-- Your instructions --
Please quote everything from "My dayjob is" down to "or motivate me." in the blog post below, word for word.

-- Provided text --
□ □ □ □

Monday 30 September 2013

september is gone

It is only Monday, but I am emotionally already done. I just feel drained, and tired, and sad. I have to work tonight as well. It's like I keep looking forward to something in the future, but that does nothing. I only waste away my time.

My dayjob is a HUGE improvement from my old one, but at the same time, this is still not what I want to be doing. What do I want to do? I have no freakin' idea, but this doesn't satisfy me or motivate me.

I need to continue exercising and stop eating crap again. Seems like every day I don't have any lunch prepared, so I end up either having barely anything, or buying stuff I shouldn't be eating all the time. Last week I had too many smile cookies from Tim Horton's... and 2 french vanillas, and a bottle of peach drink. I barely EVER drink anything outside of water, and occasionally milk. My face has been breaking out really bad for most of this year, and I blame it on working at McDonald's, eating crap (lately), and always resting my chin/face on my hand. Arr. Consciously trying not to do that anymore, but not the easiest when it is a habit and you are not overly stimulated at work.

I feel bad because I feel like I need a break, but at the same time, I think I shouldn't feel that way. Maybe all my lost weekends are contributing to that feeling? I've barely been out home all summer, and when I was, it was only for a short time. Yes, sometimes I elected to stay in town, but the majority of the time, I just didn't have time to go out, or it wasn't worth it to go out for less than 24hrs.

I wouldn't exactly say I am unhappy, but my life seems to be lacking happiness on the day to day. I know my anxiety and my mind running on max all the time don't help, but still. I actually wonder sometimes if I don't allow myself to be happy? For some reason, maybe associated with my past. Sometimes I feel cynical.


Thursday 19 September 2013

Emotions are stirring and resurfacing

So I had some emotions stir up yesterday. Part in due to a comment made yesterday, and the fact that a friend of mine recently celebrated her 10 year Anniversary of disclosing her abuse. This started bringing up thoughts and emotions again of how I do not have the freedom to talk about my experience, etc because it is still denied by my abuser, and his family. There are few people I can talk to about it, and I am forever surrounded by a sense of guilt, shame, and fear of confrontation by my abuser's family. I can't really fully heal as long as I have this guilt, shame, and fear.

□ □ □ □

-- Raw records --

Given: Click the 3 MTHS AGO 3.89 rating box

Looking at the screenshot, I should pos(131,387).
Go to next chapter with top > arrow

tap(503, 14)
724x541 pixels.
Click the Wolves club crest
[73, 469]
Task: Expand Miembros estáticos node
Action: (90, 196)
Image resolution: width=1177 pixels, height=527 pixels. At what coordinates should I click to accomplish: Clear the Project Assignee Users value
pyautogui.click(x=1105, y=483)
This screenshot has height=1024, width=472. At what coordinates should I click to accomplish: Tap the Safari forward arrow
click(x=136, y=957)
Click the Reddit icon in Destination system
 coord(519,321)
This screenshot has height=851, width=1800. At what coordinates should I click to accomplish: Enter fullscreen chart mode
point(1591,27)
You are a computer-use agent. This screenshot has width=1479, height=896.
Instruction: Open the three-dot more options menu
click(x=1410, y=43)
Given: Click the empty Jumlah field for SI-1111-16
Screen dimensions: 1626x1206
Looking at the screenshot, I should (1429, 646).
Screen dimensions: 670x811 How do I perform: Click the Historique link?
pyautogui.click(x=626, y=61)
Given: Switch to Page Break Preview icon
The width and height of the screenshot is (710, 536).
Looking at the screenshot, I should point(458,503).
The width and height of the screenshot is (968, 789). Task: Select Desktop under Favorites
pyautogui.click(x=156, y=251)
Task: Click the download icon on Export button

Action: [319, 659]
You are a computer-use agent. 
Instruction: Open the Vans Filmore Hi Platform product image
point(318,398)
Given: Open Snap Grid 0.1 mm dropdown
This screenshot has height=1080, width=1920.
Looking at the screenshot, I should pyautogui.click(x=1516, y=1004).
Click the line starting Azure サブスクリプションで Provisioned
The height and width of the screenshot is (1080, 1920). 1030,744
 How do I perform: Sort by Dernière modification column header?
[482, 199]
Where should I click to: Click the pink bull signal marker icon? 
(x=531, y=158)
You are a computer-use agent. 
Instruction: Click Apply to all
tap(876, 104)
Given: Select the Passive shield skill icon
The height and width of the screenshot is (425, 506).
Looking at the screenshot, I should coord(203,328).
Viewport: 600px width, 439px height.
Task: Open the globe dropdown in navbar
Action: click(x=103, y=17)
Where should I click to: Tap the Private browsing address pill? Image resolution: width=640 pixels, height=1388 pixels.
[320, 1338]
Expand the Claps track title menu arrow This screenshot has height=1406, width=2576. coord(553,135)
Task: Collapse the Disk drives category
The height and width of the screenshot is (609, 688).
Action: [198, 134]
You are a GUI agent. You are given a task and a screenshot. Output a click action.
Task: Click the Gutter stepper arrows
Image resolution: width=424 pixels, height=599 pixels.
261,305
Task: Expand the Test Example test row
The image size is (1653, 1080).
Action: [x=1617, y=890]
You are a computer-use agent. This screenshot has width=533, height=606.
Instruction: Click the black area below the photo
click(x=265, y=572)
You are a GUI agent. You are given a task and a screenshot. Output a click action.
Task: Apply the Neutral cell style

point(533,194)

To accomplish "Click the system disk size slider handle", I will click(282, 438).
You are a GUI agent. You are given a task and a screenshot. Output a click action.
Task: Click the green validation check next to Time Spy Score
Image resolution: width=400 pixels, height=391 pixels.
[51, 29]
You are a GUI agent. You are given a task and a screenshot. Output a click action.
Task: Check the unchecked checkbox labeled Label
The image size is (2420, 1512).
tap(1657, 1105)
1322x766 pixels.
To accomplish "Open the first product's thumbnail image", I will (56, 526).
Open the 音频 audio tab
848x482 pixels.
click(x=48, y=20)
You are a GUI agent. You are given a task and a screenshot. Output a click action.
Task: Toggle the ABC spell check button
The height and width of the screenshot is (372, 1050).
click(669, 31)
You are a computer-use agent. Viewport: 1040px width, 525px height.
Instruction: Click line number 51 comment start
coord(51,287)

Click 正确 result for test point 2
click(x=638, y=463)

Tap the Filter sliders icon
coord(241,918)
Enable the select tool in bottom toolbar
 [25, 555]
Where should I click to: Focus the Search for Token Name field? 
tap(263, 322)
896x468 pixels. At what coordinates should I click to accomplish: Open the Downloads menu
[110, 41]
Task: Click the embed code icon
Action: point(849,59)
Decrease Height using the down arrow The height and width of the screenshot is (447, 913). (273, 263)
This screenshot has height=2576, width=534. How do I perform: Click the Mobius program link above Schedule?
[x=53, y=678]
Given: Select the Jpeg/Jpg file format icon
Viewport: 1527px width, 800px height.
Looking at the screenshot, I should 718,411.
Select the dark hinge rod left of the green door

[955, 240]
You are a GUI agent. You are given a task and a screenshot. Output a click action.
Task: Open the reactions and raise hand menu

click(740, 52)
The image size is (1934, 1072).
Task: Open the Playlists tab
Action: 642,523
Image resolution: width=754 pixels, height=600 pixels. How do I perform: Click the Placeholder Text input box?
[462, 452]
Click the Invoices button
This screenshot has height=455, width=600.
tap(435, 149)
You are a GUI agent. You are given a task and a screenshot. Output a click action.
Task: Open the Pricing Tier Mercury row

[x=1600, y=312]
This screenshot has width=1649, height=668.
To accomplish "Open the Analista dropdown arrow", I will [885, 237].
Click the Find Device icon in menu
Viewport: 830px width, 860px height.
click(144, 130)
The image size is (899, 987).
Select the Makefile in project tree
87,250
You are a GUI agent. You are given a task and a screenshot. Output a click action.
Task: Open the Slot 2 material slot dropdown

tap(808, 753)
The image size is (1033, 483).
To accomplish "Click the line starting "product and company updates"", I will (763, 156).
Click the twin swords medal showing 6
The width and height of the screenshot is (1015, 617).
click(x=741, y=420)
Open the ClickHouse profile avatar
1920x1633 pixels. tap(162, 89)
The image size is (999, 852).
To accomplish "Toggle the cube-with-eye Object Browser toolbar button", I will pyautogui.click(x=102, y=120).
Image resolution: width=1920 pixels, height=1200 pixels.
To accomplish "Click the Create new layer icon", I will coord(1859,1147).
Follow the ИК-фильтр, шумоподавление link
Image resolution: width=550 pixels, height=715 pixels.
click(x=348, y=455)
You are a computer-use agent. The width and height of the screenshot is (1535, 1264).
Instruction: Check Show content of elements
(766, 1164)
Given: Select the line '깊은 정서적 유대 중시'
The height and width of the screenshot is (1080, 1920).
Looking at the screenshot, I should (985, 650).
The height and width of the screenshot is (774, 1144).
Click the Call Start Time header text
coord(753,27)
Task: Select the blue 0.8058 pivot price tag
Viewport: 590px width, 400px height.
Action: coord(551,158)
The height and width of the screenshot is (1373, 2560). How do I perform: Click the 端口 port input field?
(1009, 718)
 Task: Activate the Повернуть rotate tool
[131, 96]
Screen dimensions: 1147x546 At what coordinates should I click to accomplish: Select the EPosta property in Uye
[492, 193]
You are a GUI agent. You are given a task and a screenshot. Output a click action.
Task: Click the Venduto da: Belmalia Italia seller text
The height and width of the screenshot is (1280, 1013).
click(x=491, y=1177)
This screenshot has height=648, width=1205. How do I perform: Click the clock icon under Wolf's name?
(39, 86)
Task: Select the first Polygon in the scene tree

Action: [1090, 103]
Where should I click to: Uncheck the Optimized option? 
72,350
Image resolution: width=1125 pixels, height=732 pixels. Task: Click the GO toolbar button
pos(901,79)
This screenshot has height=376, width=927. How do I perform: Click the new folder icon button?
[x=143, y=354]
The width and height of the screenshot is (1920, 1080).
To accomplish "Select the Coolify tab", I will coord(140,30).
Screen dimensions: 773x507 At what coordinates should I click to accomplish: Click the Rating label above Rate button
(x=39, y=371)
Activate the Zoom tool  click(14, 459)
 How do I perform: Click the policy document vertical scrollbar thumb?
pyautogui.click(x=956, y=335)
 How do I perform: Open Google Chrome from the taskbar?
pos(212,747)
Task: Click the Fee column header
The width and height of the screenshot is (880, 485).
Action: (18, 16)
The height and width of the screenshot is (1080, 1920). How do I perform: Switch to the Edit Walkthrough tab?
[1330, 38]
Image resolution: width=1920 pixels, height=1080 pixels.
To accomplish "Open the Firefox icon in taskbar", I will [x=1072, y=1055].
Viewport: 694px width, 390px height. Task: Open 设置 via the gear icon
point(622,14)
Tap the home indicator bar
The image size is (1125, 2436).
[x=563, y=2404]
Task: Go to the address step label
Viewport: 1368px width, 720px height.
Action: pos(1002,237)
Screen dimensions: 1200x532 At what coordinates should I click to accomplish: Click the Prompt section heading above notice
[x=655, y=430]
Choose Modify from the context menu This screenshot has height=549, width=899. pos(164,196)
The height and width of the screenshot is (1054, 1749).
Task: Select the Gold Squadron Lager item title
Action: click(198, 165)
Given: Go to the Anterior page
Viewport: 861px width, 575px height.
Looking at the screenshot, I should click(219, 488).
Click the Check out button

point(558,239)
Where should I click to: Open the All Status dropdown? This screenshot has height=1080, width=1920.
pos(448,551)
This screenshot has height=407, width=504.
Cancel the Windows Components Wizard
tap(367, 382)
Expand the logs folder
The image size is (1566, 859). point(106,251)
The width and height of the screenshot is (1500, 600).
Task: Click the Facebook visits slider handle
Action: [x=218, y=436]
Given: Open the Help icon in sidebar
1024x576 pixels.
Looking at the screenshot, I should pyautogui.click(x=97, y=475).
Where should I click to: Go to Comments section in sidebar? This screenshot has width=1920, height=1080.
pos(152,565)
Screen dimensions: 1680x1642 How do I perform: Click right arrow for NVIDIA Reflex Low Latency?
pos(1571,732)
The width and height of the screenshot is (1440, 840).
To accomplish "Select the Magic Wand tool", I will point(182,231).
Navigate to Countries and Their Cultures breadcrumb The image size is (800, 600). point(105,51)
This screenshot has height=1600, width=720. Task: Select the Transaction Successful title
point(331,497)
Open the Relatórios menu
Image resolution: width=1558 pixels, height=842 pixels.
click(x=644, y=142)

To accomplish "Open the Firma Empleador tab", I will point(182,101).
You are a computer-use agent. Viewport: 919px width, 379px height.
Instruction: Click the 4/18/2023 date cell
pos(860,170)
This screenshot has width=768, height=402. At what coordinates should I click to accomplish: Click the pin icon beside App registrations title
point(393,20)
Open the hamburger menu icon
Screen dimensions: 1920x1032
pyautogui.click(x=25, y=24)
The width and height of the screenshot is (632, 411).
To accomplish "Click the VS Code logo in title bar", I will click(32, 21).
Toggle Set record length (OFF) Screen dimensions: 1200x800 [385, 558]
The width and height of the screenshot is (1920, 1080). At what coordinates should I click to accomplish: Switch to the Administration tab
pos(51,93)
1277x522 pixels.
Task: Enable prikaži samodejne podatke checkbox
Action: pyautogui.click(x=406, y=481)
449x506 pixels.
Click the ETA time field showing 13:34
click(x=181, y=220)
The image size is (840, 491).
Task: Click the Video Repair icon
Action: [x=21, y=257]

□ □ □ □

-- Result of the task --
My dayjob is a HUGE improvement from my old one, but at the same time, this is still not what I want to be doing. What do I want to do? I have no freakin' idea, but this doesn't satisfy me or motivate me.